Insulin secretion by rat lachrymal glands: effects of systemic and local variables

To understand the secretory mechanisms and physiological role of insulin in the tear film, the present study examined 1) the time course of insulin secretion in the tear film under glucose intravenous stimulation, 2) the glucose- and carbachol-induced insulin secretion from isolated lachrymal gland (LG), 3) the effect of insulin on glucose consumption by the cornea, and 4) the expression of insulin, pancreatic duodenal homeobox-1 (PDX-1), and glucose transport proteins (GLUTs) in LG tissue. The insulin level in the tear film of 8-wk-old male Wistar rats increased from 0.6 ± 0.45 to 3.7 ± 1.3 ng/ml in the initial minutes after glucose stimulation.
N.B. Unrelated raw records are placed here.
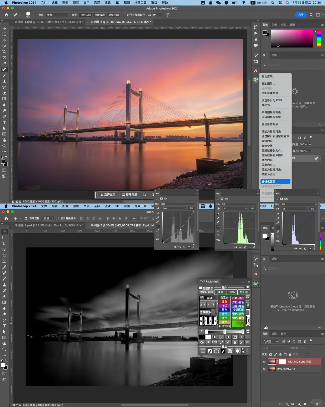The height and width of the screenshot is (407, 325).
Task: Click the TK7 RapidMask reset arrow icon
Action: click(248, 332)
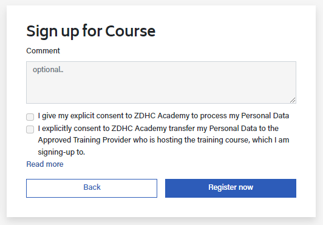The width and height of the screenshot is (323, 225).
Task: Click the Back button
Action: click(92, 188)
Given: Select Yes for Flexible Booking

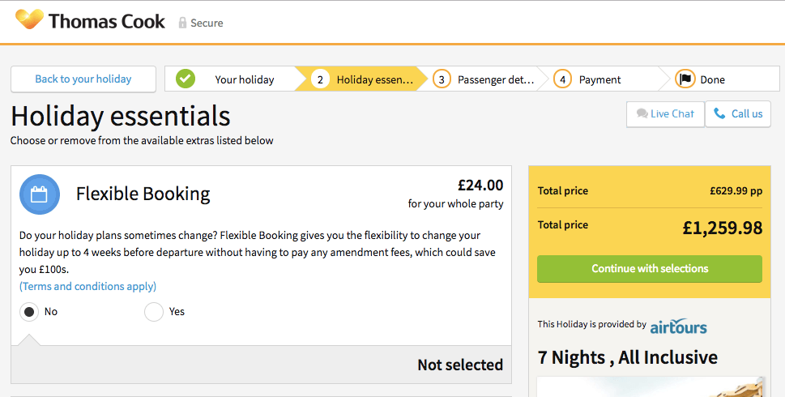Looking at the screenshot, I should tap(154, 312).
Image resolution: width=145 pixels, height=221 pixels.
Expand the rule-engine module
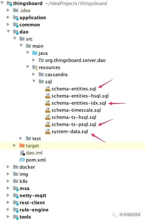pyautogui.click(x=8, y=209)
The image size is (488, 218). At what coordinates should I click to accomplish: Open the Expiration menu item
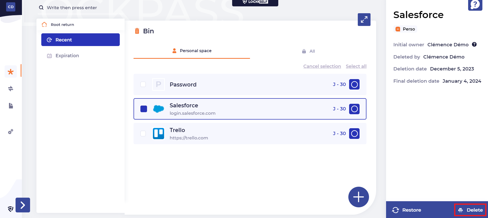(x=67, y=56)
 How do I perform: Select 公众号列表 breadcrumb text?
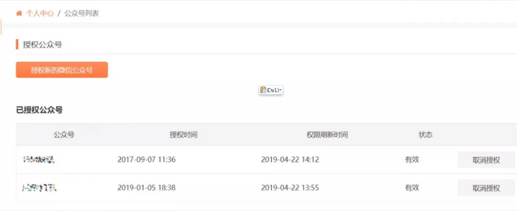82,14
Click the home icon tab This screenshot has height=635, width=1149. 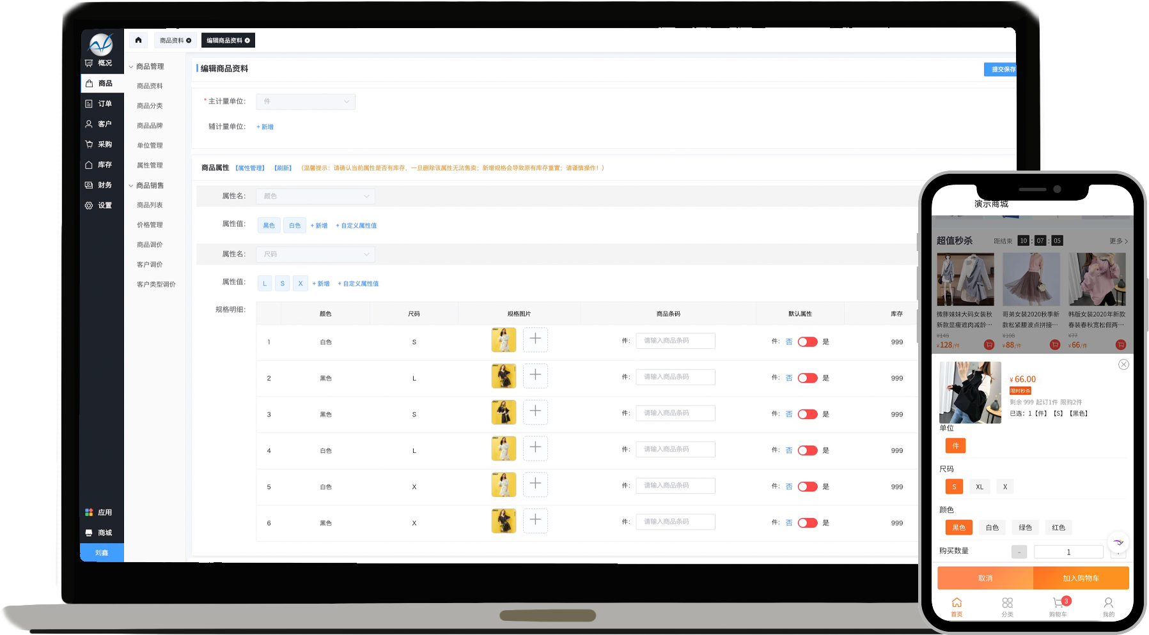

In vitro assays demonstrated that higher glucose concentrations from 2.8 to 16.7 mM, 200 μM carbachol, or 40 mM KCl significantly increased insulin secretion from lacrimal glands compared with controls, but did not detect C-peptide as measured by RIA. Glucose consumption by corneal tissue, evaluated by radiolabeled d-[U-14C]glucose uptake, was 24.07 ± 0.61 and was enhanced to 31.63 ± 3.15 nmol·cornea−1·2 h−1 in the presence of 6 nM insulin ( P = 0.033) and to 37.5 ± 3.7 nmol·cornea−1·2 h−1 in the presence of 11.2 mM glucose ( P = 0.015). Insulin and PDX-1 mRNA was detected in LG. Insulin was located in the apical areas of acinar cells by immunoperoxidase and the expression of GLUT-1, but not PDX-1, was confirmed by Western blot. These findings suggest that insulin secretion in the tear film is influenced by local stimuli such as nutrient and neural inputs and that this hormone plays a metabolic role in ocular surface tissues. These data also indicate that under normal conditions the insulin secreted by LG is stored, but it is not clear that is locally produced in the LG.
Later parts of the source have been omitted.